Desafios no combate ao abuso sexual infantil no Brasil

Enviada em 04/12/2020

A Constituição Federal de 1988, documento jurídico mais importante do país, prevê em seu artigo 6, o direito a proteção à infância como inerente a todo cidadão brasileiro. Entretanto, tal prerrogativa não tem se cumprido na prática, ao passo que se observa o abuso sexual infantil no Brasil, dificultando, deste modo, a universalização desse direito social tão importante. Diante dessa perspectiva, é imprescindível analisar os fatores que favorecem esse quadro.

Em primeiro plano, deve-se ressaltar a ausência de medidas governamentais para combater e prevenir esses casos de pedofilia. Nesse sentido, a falta de um sistema eficiente que possa atender as vítimas e identificar os culpados corrobora a persistência dessa problemática. Essa conjuntura, segundo o filósofo contratualista John Locke, configura-se como um violação do “contrato social”, já que o Estado não cumpre seu dever de garantir que os cidadãos desfrutem de direitos indispensáveis, como a segurança na infância, o que infelizmente acontece no país.

Ademais, é fulcral apontar como a proximidade do agressor com a vítima dificulta a realização de denúncias por parte dos familiares. Segundo o Ministério da Saúde, cerca de dois quintos dos agressores possuem vínculo familiar e mais da metade dos casos de violência sexual em crianças ocorrem na própria residência. Diante de tal exposto, a convivência com o violentador causa remorso ao parente que tem ciência dos abusos sofridos por uma criança dentro de casa, nesse caso, temendo que aquele possa ser preso. Logo, cenários como esse demandam soluções advindas do Estado.
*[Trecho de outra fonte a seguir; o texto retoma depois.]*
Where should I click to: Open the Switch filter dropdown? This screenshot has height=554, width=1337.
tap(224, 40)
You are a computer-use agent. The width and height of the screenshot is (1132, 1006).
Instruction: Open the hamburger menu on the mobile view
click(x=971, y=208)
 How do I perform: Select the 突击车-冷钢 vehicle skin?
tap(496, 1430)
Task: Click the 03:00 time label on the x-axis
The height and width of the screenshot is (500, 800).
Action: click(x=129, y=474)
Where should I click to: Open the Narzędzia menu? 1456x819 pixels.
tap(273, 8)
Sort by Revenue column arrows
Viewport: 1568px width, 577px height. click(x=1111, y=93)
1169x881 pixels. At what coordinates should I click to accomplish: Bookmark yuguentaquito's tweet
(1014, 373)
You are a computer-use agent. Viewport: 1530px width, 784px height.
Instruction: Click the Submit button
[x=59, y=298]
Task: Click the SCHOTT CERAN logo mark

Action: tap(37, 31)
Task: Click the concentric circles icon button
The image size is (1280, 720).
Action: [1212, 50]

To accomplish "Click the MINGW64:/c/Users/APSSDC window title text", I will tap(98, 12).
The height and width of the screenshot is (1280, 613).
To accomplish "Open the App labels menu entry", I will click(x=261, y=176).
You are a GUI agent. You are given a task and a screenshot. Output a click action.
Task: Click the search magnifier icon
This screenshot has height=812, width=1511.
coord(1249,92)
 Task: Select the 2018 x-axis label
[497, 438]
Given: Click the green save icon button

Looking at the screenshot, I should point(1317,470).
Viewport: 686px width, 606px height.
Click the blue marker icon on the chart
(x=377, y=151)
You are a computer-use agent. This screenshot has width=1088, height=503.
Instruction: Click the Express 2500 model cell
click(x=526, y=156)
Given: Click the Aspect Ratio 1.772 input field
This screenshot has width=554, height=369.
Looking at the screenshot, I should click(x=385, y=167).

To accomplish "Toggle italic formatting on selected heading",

Urge, portanto, a necessidade de se combater esses problemas. O Ministério Público - responsável por fiscalizar e proteger os princípios fundamentais da sociedade - deve criar uma agência de inteligência a fim de monitorar e resolver casos de abuso infantil. Isso deve ocorrer por meio de equipes investigativas em cada cidade, que possam traçar o perfil dos abusadores e coletar denúncias de forma mais eficiente. Assim, poderá surgir uma sociedade mais segura, como respaldado na Carta Magna.